WASHINGTON (Reuters) - Kenya sees no conflict in pursuing close ties with both the United States and China, Kenyan President Uhuru Kenyatta said on Wednesday, a day before he meets U.S. President Donald Trump to start talks on a potential free trade agreement.
Kenyatta gave no details but said his country was keen to secure its economic future ahead of the expiry of the Africa Growth and Opportunity Act, which allows sub-Saharan African countries to export thousands of products to the United States without tariffs or quotas until 2025.
The East African nation, which needs to boost exports to create jobs at home for millions of young people and bolster hard currency earnings, has seen an increase in U.S. tourists and growing investments by firms like Alphabet Inc (GOOGL.O).
Kenyatta said his country had no interest in being drawn into some proxy war between the world’s two largest economies after decades of Cold War tensions between the United States and the Soviet Union that also played out in Africa.
“We don’t want to be forced to choose. We want to work with everybody, and we think there is opportunity for everybody,” Kenyatta told an event hosted by the Atlantic Council.
Trump could send a formal notice to Congress as early as next week, paving the way for negotiations on a comprehensive, high-standard agreement with Kenya, said Scott Eisner, president of the U.S. Chamber of Commerce’s Africa Business Center.

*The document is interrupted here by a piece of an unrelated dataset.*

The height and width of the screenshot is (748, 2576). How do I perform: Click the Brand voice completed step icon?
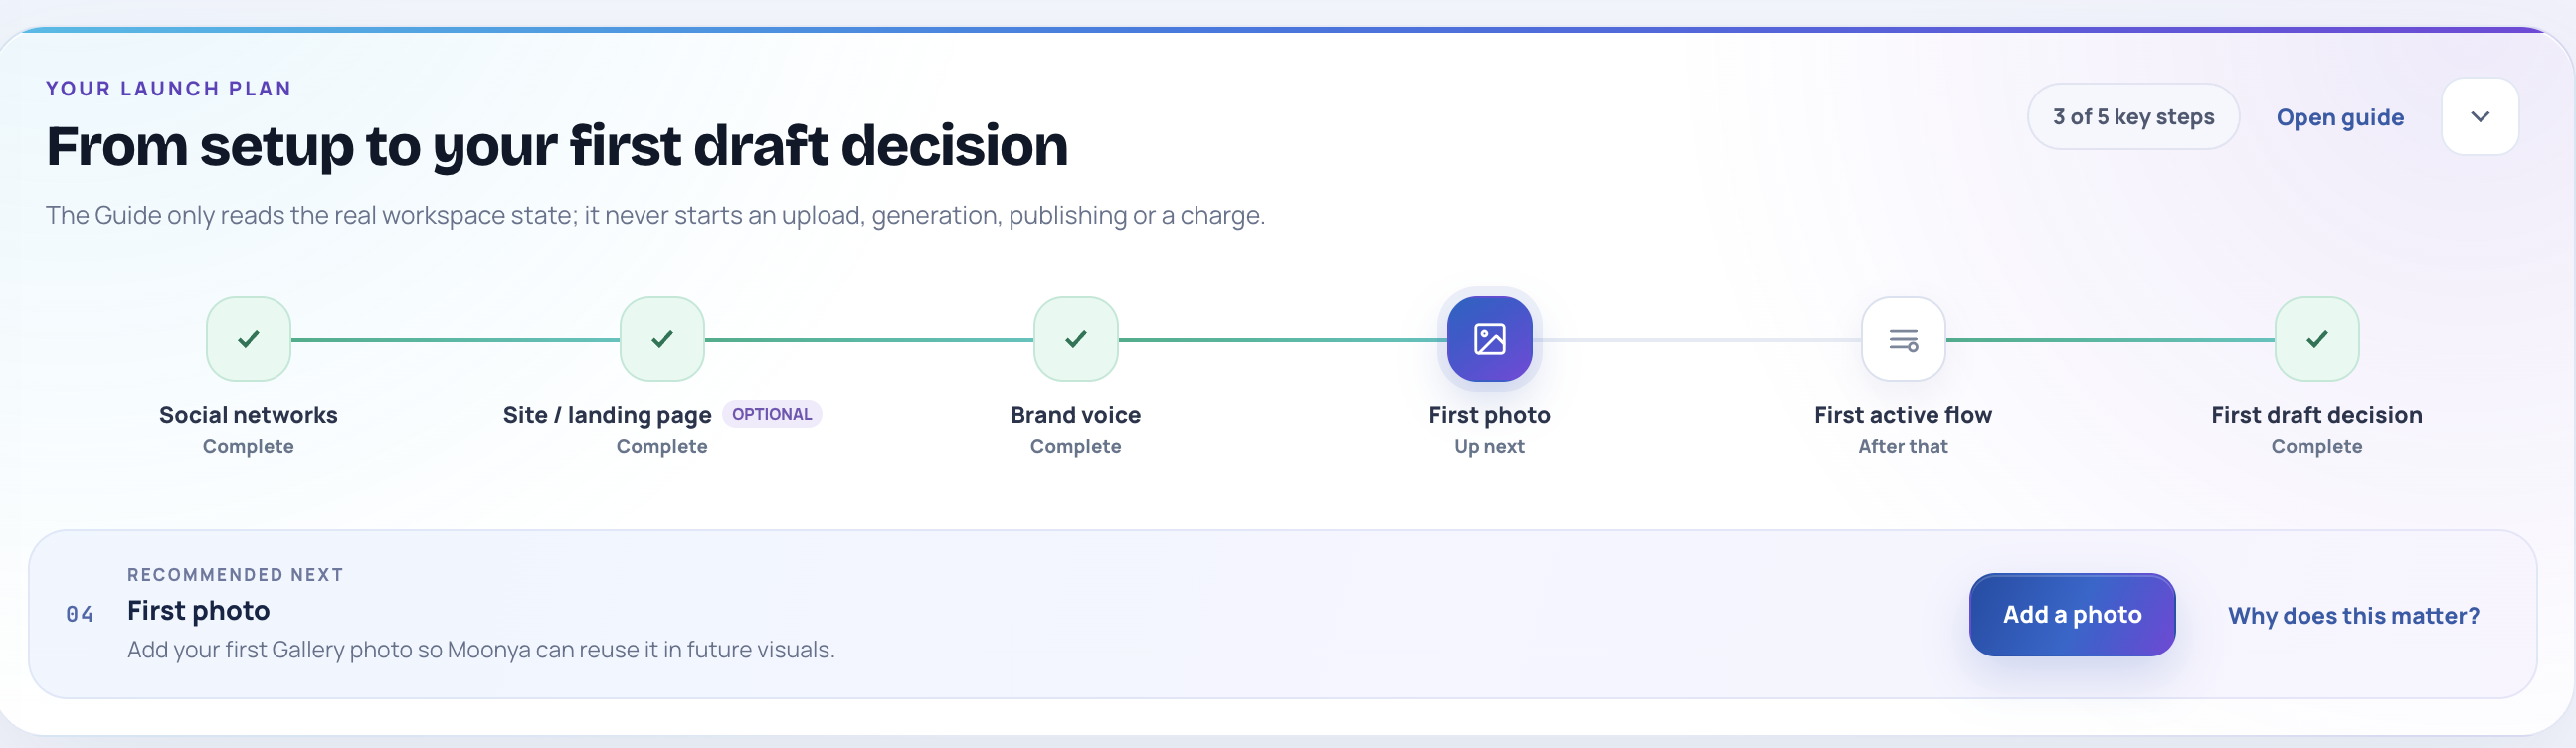tap(1076, 339)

House Ways and Means Committee Chairman Richard Neal, who hosted a bipartisan meeting with Kenyatta on Wednesday, signaled support for a new U.S.-Kenya trade pact but said it would require measures to enforce worker rights, environmental protections and good governance.
A U.S.-Kenya free trade agreement (FTA) would be the first such pact signed by Washington with a country in sub-Saharan Africa, and only the second FTA with any African country. An FTA was signed with Morocco in 2004.
Trump’s former national security adviser John Bolton in 2018 announced plans to expand U.S. economic ties with African nations to counter what he called aggressive efforts by China and Russia to expand their influence there.
“Kenya can have several best friends - the United States, China, Great Britain, the European Union and others. They need to do what is best for them to progress their economy, build their infrastructure and push the country forward,” said Johnnie Carson, a former U.S. ambassador to Kenya.
Stronger bilateral trade ties with the United States would not undermine the African Continental Free Trade Agreement signed by 54 of 55 African Union members, Kenyatta said.